Banana's stories are about survival rather than lack of sex. She advocates that perhaps Banana's characters are "not virgins, but sexual anorexics in search of a way to survive...because the alternative is death" (Spies 93). In this way, sexuality is directly related to the home as it is linked to survival and, in turn, allows the narrator to become whole. Spies believes that Banana's stories are postmodern in that they show ways to overcome modern isolation and alienation to participate on an interpersonal level with other members of society (Spies 95-96). The overcoming of these interpersonal boundaries can be interpreted as a breakdown of traditional gender hierarchies and the reaching of mutuality with another person. For example, the narrator in the short story "A Strange Tale from Down by the River" is initially dislocated from the home, but able to reach mutuality with her husband giving her a feeling of wholeness and a sense of ultimate belonging in the home.
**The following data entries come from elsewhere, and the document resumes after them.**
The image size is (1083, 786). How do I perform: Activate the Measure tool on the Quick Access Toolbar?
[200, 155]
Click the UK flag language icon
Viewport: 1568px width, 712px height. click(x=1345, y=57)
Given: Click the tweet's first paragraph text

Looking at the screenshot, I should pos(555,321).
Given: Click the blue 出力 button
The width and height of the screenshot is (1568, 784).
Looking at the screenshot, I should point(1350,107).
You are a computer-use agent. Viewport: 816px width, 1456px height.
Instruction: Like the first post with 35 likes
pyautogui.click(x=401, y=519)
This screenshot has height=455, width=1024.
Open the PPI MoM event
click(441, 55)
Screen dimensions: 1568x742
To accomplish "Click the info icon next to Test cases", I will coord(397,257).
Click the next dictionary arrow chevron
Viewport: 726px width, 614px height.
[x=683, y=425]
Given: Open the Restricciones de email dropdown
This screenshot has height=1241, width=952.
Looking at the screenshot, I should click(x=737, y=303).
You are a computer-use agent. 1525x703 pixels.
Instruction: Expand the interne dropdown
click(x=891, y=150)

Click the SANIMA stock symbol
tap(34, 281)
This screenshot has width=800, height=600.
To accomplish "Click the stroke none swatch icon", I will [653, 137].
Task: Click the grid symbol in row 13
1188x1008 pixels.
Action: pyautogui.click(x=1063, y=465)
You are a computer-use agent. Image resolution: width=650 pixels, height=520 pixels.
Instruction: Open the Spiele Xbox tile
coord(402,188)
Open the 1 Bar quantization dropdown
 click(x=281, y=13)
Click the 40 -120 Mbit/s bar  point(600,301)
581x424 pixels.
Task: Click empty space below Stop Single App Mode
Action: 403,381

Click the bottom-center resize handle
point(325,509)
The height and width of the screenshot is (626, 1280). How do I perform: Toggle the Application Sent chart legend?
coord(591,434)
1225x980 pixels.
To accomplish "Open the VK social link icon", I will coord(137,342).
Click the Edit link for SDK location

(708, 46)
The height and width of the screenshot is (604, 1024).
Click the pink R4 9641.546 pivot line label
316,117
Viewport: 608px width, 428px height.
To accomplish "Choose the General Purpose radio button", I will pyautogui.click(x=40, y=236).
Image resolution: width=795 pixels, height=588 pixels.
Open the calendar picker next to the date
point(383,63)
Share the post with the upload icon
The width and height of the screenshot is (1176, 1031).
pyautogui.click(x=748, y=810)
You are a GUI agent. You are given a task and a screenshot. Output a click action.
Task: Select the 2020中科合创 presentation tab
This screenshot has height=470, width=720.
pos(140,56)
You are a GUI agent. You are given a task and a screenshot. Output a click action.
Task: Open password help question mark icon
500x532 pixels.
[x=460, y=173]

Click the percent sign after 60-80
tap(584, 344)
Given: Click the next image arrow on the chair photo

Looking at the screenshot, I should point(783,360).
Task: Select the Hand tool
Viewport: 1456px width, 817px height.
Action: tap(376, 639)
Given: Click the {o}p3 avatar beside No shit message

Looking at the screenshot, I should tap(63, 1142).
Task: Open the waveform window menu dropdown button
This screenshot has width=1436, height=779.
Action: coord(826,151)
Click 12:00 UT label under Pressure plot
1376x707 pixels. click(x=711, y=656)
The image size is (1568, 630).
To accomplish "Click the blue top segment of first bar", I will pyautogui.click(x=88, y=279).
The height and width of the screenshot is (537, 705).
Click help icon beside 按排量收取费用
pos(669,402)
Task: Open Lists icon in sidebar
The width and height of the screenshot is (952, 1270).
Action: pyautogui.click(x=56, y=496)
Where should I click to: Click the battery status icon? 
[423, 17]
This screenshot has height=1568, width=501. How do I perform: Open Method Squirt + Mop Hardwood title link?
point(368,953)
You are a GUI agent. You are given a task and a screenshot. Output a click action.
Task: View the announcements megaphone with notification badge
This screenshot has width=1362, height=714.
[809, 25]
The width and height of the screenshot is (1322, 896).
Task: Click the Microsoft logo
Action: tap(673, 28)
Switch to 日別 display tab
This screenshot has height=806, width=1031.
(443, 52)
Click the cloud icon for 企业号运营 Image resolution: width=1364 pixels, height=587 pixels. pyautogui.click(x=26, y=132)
The contrast of various spaces discussed throughout the texts provide a means to explore issues of social and personal identity. In Hayashi Fumiko's Drifting Clouds, as stated earlier, Tomioka parallels Japan's transition from pre- to post-war. Tomioka's personal experiences retell the history of Japanese wartime society. Yukiko wanders from domestic to foreign leaving her home in Japan for French Indochina. Her wandering represents the personal escape from motherhood in the home, in turn, de-essentializing the societal category of "Women" by living outside it. Conversely, Tomioka's reallocation from Japan to Dalat, or from domestic to foreign, represents a shift from home to work. Tomioka goes from the only place where he can coexist with a women, which is within the household (home), to a place outside the home (in this case Dalat),

where women evoke illusions of life, vitality, and salvation in men, or else drag them into ruin (Noriko 346). Because Tomioka is forced to wander from his family in Japan he does not view Dalat as his home, but rather as a place of work as it is lacking in a household and only provides a means for supporting his family. In Yoshimoto Banana's Kitchen, as previously mentioned Banana's stories are about survival. The shifting of indoor spaces, from kitchen to living room, signifies a crucial swing in gender restriction. The kitchen can in some ways be viewed as restraining to women; however, Mikage's relocation to the living room putting men and women on an equal horizontal (Spies 9293). This relocation to the living room equates gender roles by blending gender lines and allowing both sexes to meet half-way between the kitchen and the bedroom. Consequently, empowering the female and de-essentializing the category of "Women." The concept of home as depicted in the various texts holds a deeper and more profound meaning in regards to gender and dislocation. The home provides a chance for wholeness and completeness to individuals, but at the same time constructs limitations as those apparent in Japanese womanhood. The texts of theses Japanese women writers focus on the home to challenge and tear down the traditional social relations of men and women in the household resulting in the de-essentialization of the category of "Women" through exploration of issues of social and personal identity.